What you need to do => Which lines of the entries below include "agent"? List them all.

Source information =>
--- --- ---

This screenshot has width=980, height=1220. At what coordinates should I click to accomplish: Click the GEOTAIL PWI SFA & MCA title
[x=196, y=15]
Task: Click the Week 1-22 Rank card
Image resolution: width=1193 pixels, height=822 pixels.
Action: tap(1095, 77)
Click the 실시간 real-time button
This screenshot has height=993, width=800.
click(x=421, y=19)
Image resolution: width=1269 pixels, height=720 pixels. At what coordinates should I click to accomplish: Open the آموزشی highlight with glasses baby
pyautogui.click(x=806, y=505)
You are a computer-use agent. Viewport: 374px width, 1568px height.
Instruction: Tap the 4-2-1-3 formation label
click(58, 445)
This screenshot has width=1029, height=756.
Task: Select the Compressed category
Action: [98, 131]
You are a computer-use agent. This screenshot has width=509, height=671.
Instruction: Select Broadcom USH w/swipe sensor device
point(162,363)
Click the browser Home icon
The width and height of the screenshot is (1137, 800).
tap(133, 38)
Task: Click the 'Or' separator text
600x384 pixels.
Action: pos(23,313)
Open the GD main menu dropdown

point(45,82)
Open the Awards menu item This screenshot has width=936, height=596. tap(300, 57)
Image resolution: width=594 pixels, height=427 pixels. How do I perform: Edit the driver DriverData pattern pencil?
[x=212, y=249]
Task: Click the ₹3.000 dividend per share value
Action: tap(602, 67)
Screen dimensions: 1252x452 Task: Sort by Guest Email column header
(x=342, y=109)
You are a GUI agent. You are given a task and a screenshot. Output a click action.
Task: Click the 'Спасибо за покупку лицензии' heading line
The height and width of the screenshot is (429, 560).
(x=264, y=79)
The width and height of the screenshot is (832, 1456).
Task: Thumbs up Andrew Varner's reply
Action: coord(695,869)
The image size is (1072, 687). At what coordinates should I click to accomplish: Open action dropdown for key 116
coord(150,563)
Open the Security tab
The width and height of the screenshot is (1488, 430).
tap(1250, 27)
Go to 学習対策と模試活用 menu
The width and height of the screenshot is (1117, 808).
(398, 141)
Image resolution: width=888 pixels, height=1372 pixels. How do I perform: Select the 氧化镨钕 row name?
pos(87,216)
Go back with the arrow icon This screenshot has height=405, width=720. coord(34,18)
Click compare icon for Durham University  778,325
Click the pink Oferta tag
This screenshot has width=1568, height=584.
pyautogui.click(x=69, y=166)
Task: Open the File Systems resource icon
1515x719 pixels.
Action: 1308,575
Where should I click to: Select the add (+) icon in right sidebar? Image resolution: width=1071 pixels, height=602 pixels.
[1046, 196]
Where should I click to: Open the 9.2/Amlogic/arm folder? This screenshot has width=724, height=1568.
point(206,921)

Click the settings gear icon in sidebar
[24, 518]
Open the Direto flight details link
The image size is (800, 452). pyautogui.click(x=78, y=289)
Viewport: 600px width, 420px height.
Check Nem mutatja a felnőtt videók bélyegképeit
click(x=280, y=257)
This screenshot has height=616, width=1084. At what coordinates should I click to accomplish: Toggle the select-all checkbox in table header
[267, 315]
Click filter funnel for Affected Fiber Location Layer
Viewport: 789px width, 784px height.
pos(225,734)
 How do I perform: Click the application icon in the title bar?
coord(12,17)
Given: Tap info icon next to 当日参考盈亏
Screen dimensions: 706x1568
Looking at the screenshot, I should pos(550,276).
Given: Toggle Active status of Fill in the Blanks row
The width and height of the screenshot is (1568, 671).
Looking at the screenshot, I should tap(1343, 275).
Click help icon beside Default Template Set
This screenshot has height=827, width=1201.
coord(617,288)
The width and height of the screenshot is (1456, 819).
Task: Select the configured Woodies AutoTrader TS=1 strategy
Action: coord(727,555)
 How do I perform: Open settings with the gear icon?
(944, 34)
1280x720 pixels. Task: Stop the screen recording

--- --- ---

Result of this exercise =>
You are a computer-use agent. Viewport: 374px width, 1568px height.
You are a computer-use agent. This screenshot has width=509, height=671.
You are a GUI agent. You are given a task and a screenshot. Output a click action.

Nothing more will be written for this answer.